Islamic State militants on Wednesday blew up the Grand al-Nuri Mosque of Mosul and its famous leaning minaret, Iraq’s military said in a statement, as Iraqi forces seeking to expel the group from the city closed in on the site.
It was from this medieval mosque three years ago that the militants’ leader Abu Bakr al-Baghdadi declared a self-styled “caliphate” spanning parts of Syria and Iraq.
“Blowing up the al-Hadba Minaret and the al-Nuri mosque amounts to an official acknowledgement of defeat,” Iraqi Prime Minister said in a brief comment on his website.

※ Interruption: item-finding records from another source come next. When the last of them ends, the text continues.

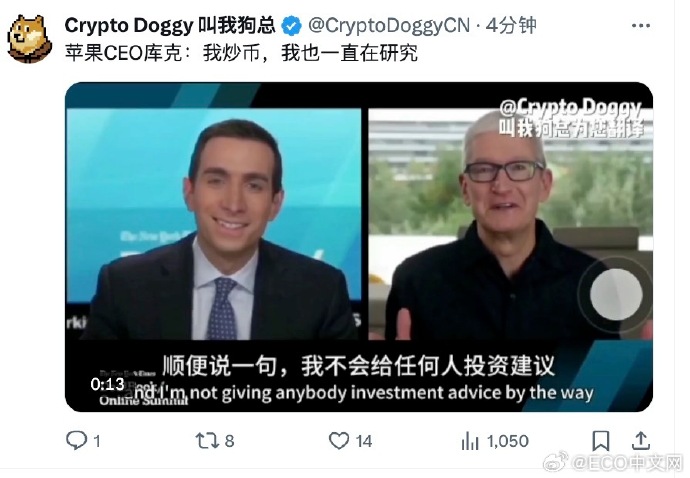Open the three-dot more options menu
This screenshot has width=690, height=478.
pyautogui.click(x=641, y=26)
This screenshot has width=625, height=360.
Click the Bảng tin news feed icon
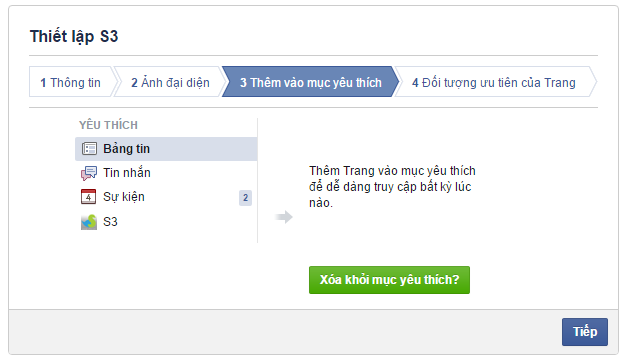pos(89,149)
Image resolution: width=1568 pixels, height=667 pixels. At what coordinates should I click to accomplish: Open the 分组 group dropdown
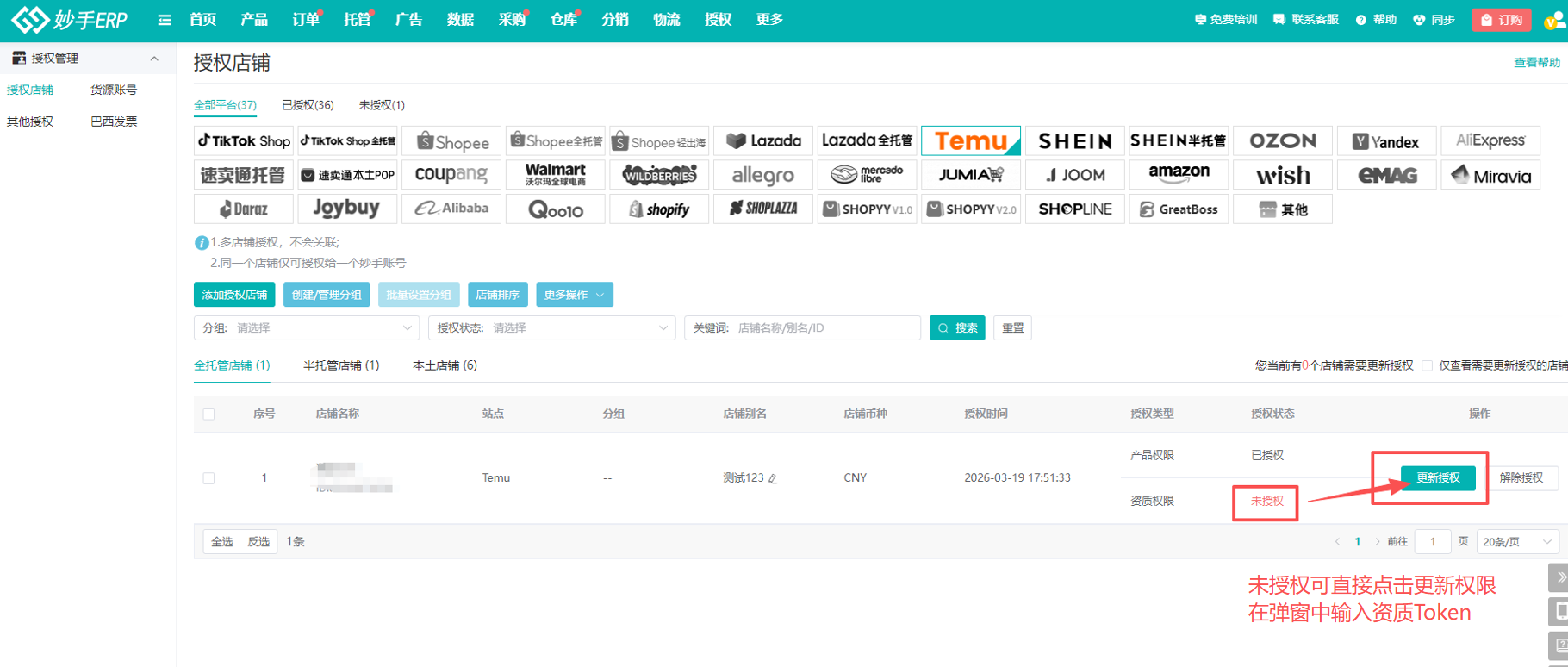tap(307, 328)
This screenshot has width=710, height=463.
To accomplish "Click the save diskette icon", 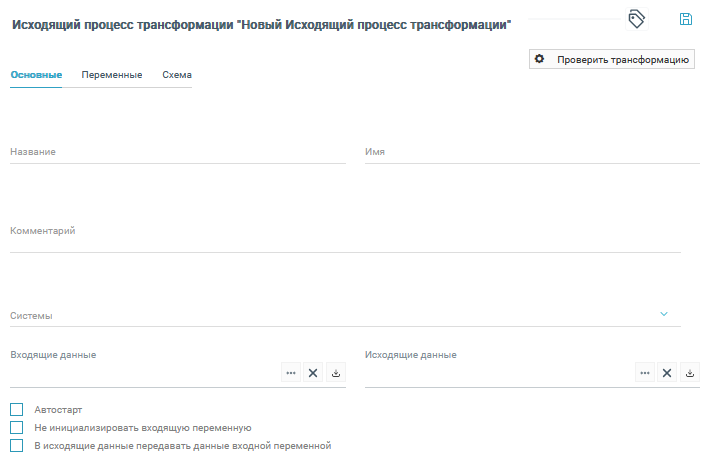I will pyautogui.click(x=686, y=19).
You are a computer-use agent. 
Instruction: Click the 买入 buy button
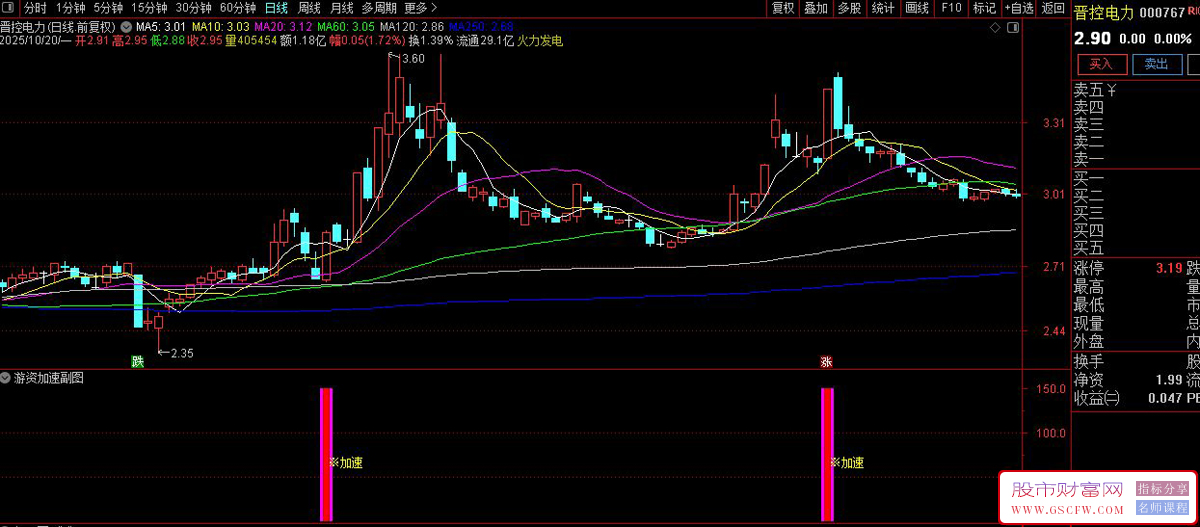click(x=1101, y=64)
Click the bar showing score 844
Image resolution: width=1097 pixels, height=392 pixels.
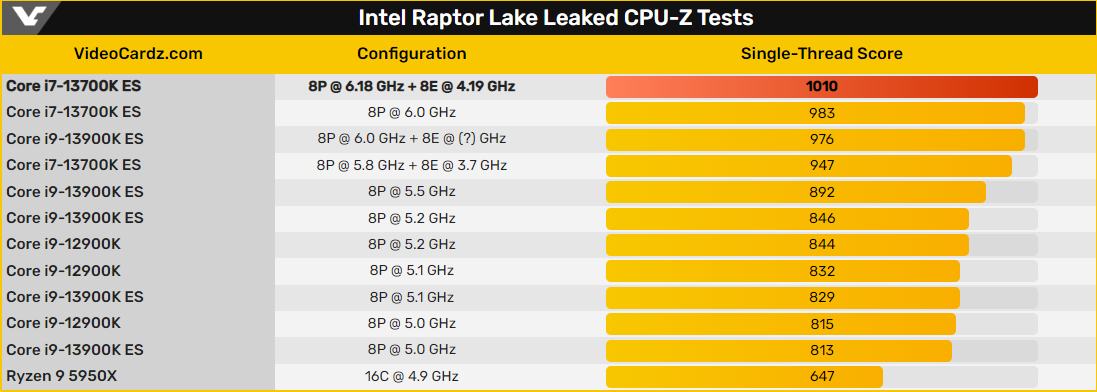pos(787,245)
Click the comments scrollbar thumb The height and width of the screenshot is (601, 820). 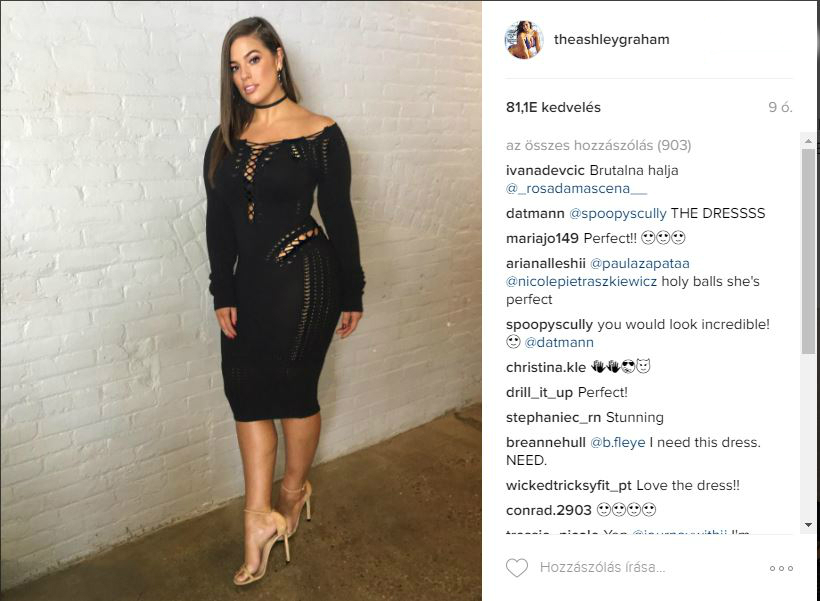(x=808, y=251)
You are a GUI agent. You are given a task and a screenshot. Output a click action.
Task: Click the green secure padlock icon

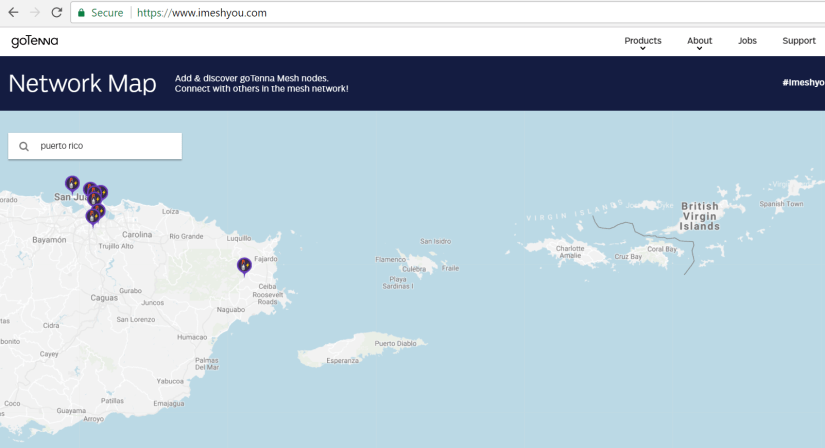82,13
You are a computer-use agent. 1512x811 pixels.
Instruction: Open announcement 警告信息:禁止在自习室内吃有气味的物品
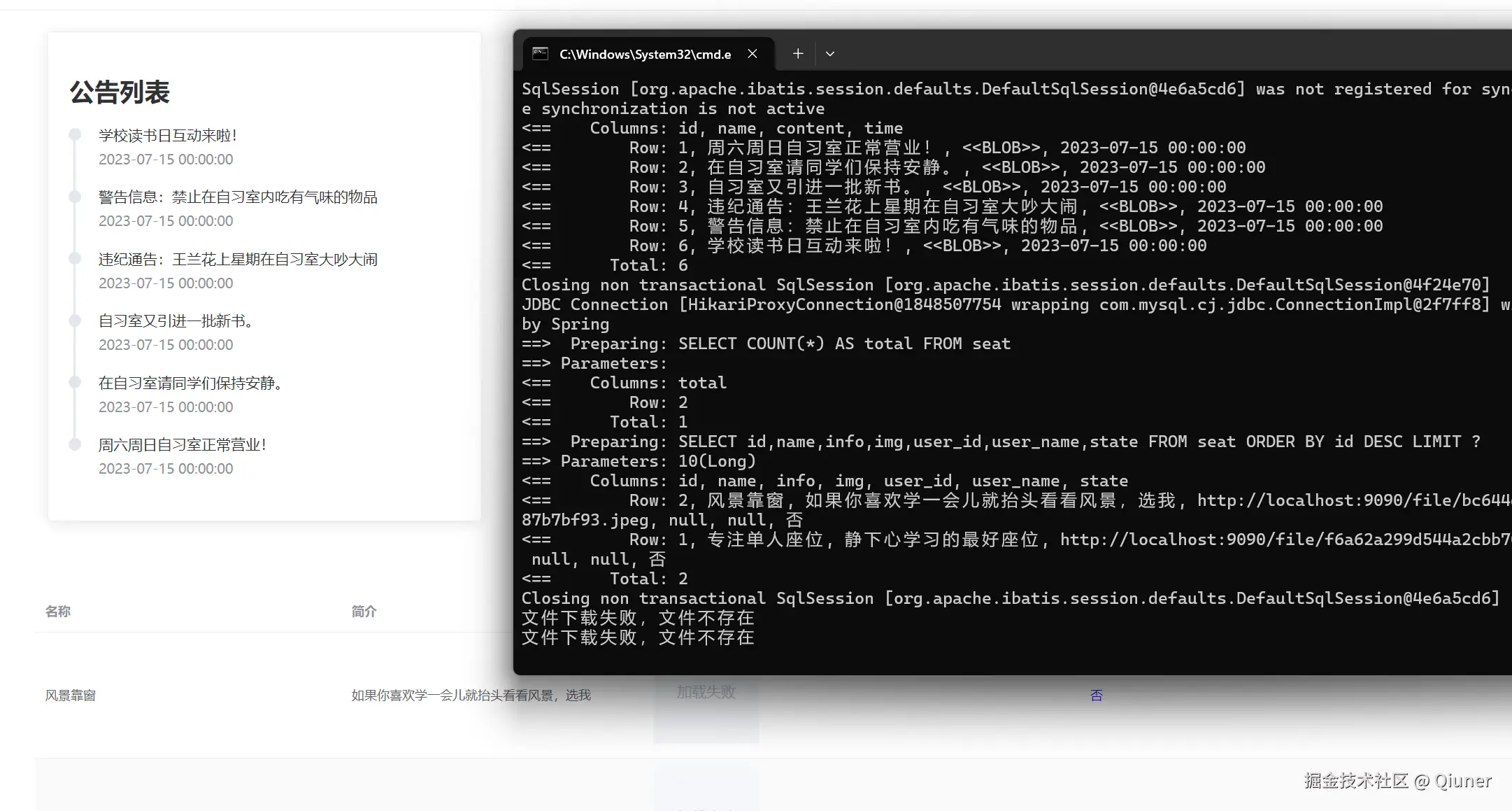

The Iraqis called the 150-foot (45-metre) leaning minaret Al-Hadba, or “the hunchback.” Baghdadi’s black flag had flown over it since June 2014.
While Islamic State accused American aircraft of destroying the mosque, a claim swiftly denied by the U.S.-led coalition fighting the militant group.
“We did not strike in that area,” coalition spokesman U.S. Air Force Colonel John Dorrian said.
“The responsibility of this devastation is laid firmly at the doorstep of ISIS,” U.S. Army Major General Joseph Martin, commander of the coalition’s ground component, said in a statement, using an acronym for Islamic State.
The media office for Iraq’s military distributed a picture taken from the air that appeared to show the mosque and minaret largely flattened and reduced to rubble among the small houses of the Old City, the historic district where the militants are under siege.
A video seen on social media showed the minaret collapsing vertically in a belch of sand and dust, as a woman lamented in the background, “The minaret, the minaret, the minaret.”
The mosque was destroyed as Iraq’s elite c(CTS) units, which have been battling their way through Mosul’s Old City, got within 50 meters (164 feet) of it, according to an Iraqi military statement.